Getting through 4 sessions of analysis in one supervision hour meant that I had to summarize some parts of each session. One day I reported material that let me make an interpretation I was pleased with, and then I told Harold that the patient went on about various boring things for a good while. Harold pounced. “A good while? So, you thought it was good that the patient was boring so you wouldn’t make any progress.” This intervention about our shared ambivalence led to a deep understanding of my participation in this patient’s fantasy of fusion, its purpose being to avoid Oedipal guilt.

Harold was so immersed in clinical work and writing that I was stunned when he announced his retirement. “It is something I always promised Sylvia. She has put up with my work all these years, and now it is time for her.” I was used to Harold speaking uncompromisingly about his sadism and hatred, and now I was surprised and touched to hear him as comfortably speaking of loving commitment. Harold and Sylvia retired to California. I mourned Harold’s departure then, and I feel the loss again now. Assigning his articles on supervision as some of the readings for the supervision seminar at the International Institute for Psychoanalytic Training lets me stay close to his ideas and share them with a generation that did not know him. I am pleased that Psychiatry, the journal of the Washington School of Psychiatry, devoted a recent issue (78(3):199-291, Fall 2015) to Harold’s 1955 paper “The Informational Value of the Supervisor’s Emotional Experience.” Discussants include Dick Fritsch, Rick Waugaman, and Bob Winer of the Washington Center for Psychoanalysis. Mike Stadter of the International Psychotherapy Institute contributed his thoughts on the use and overuse of the reflection process.

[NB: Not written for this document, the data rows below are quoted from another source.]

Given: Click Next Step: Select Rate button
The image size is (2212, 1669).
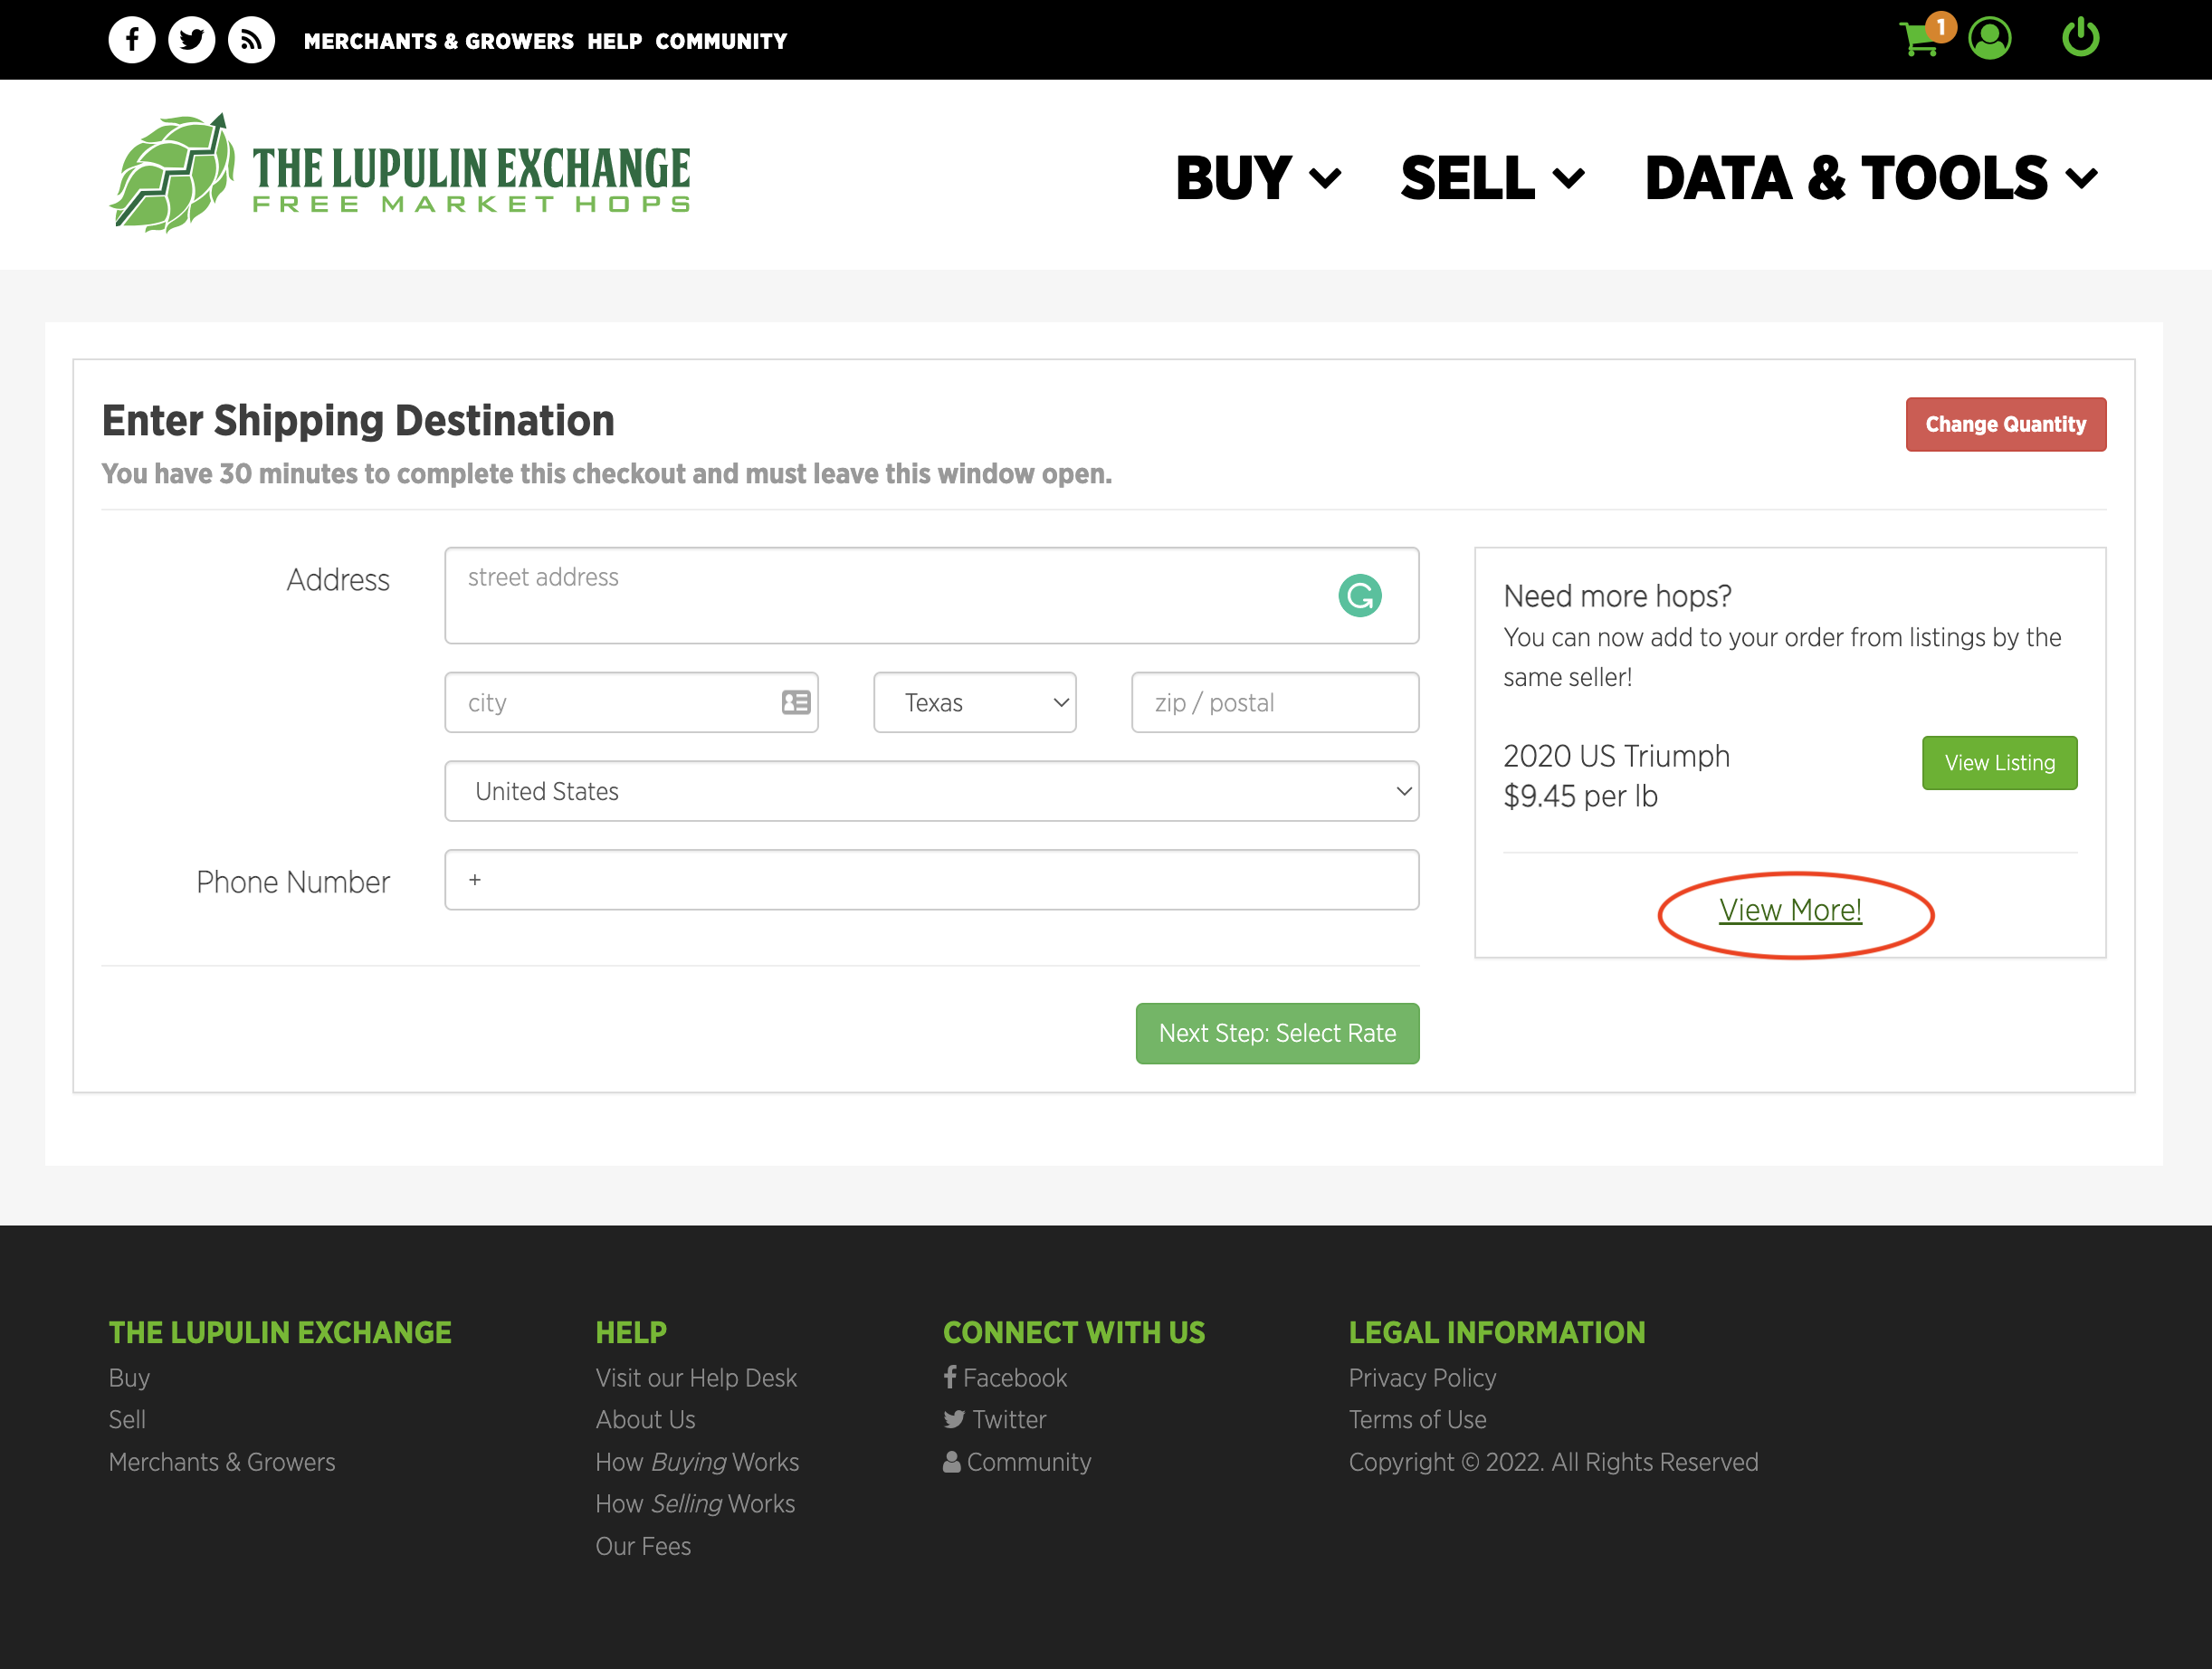Looking at the screenshot, I should (1277, 1034).
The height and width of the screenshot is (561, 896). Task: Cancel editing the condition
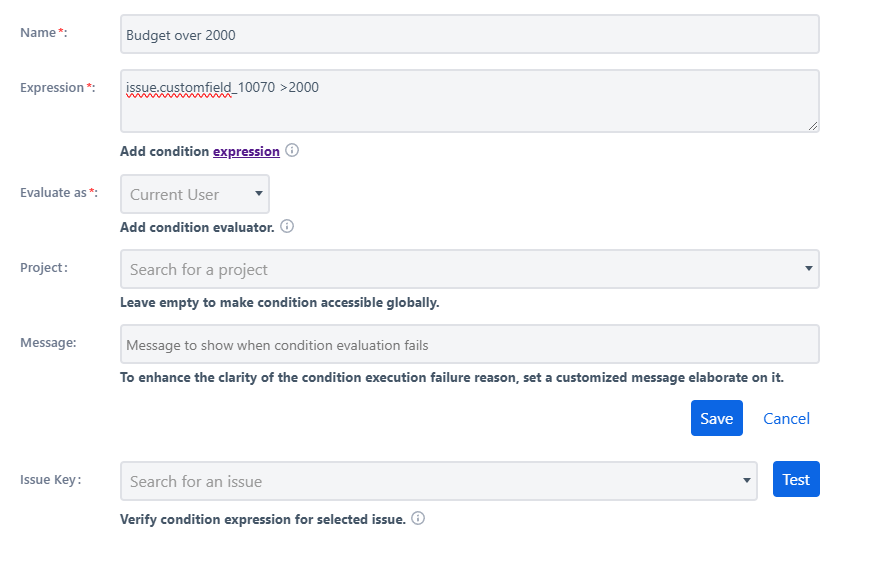[x=786, y=419]
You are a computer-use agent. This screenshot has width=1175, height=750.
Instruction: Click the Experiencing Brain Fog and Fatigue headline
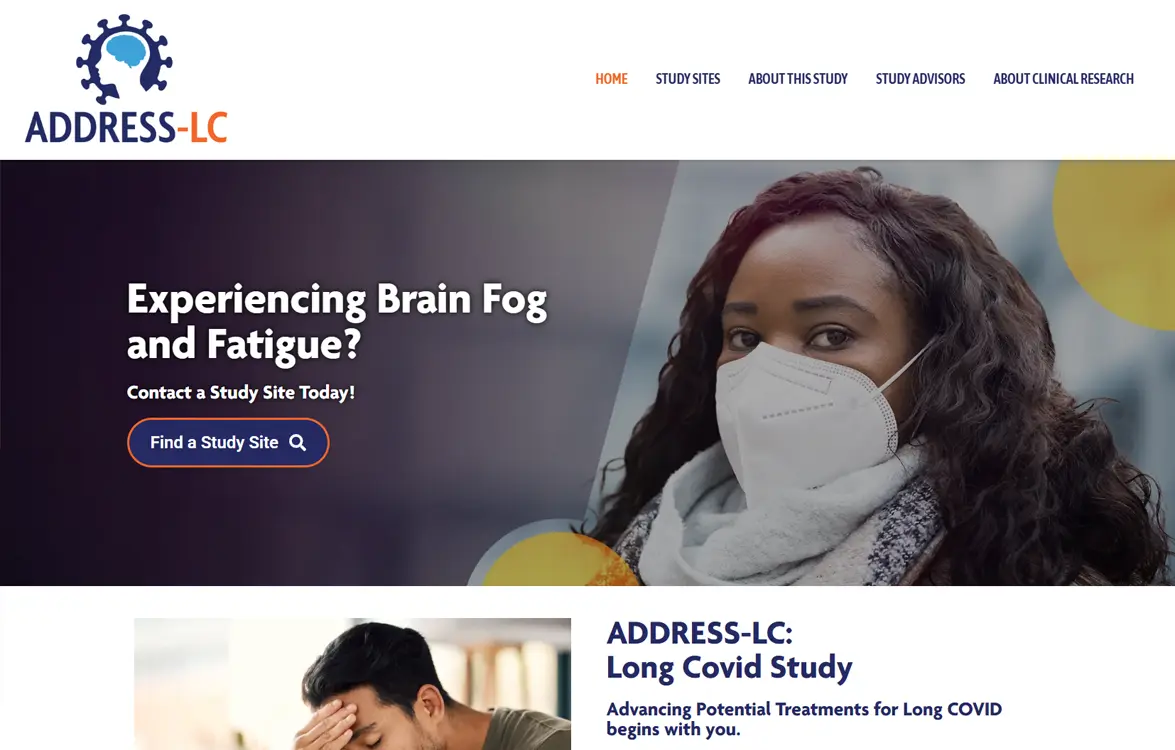coord(337,321)
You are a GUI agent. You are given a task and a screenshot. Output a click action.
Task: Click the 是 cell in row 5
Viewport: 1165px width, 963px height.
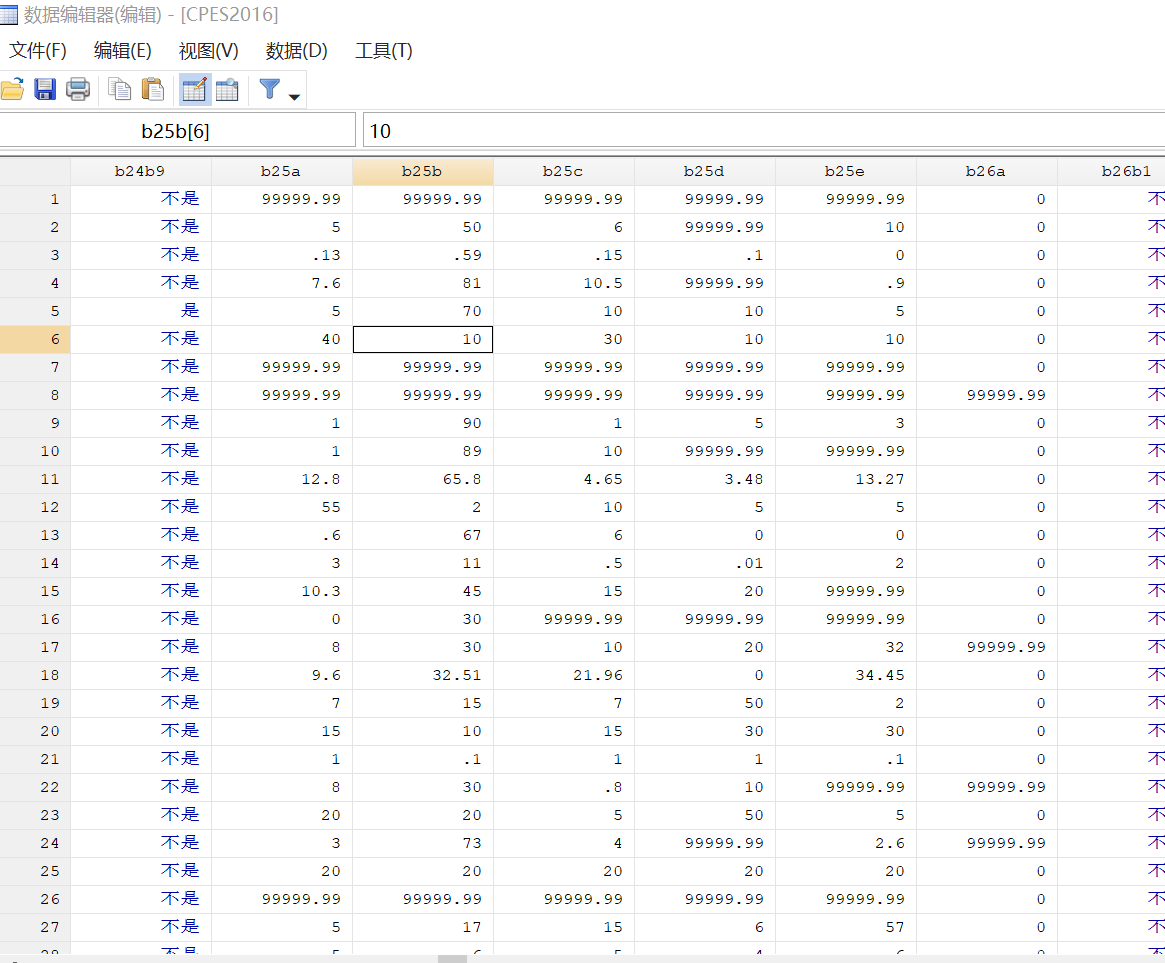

Although work and psychoanalysis had seemed to be his life, Harold lived on for many years after his retirement, until his death at the age of 97. I am told that Harold is survived by his daughter, two sons, five grandchildren, and eight great grandchildren. The International Psychotherapy Institute joins with other institutions, colleagues, former patients, and trainees in mourning the loss of one of the most remarkable contributors to psychoanalysis and in expressing our sympathy to his family in their bereavement.